[Data extracted from a collection]

"""

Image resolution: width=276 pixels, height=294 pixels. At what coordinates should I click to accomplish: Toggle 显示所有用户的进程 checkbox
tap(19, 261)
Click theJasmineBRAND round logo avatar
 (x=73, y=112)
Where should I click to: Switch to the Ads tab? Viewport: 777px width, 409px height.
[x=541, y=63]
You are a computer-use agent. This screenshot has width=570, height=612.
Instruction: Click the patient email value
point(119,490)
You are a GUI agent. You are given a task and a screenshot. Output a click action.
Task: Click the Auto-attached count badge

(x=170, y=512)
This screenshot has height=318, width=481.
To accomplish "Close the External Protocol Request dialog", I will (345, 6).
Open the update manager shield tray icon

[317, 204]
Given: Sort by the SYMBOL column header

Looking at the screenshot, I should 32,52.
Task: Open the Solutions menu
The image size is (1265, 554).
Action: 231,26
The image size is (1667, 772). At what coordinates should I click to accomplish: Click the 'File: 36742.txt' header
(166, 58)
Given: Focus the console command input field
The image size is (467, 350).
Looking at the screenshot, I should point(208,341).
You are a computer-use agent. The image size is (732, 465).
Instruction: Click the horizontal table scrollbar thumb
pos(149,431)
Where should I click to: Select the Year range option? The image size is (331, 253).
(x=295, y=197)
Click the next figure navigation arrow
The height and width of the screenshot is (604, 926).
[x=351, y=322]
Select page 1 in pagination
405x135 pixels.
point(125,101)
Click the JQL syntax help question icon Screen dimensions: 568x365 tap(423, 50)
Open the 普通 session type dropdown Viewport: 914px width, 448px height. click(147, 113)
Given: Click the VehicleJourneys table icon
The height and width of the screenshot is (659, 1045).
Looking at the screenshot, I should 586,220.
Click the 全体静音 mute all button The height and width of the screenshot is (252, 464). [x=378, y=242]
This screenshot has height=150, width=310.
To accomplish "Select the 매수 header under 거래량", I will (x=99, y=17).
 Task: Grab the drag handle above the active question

"""

▸ Exercise instructions:
After reading the entries above, state the number of lines that contain the word "will", adding nothing else.

▸ Your solution:
2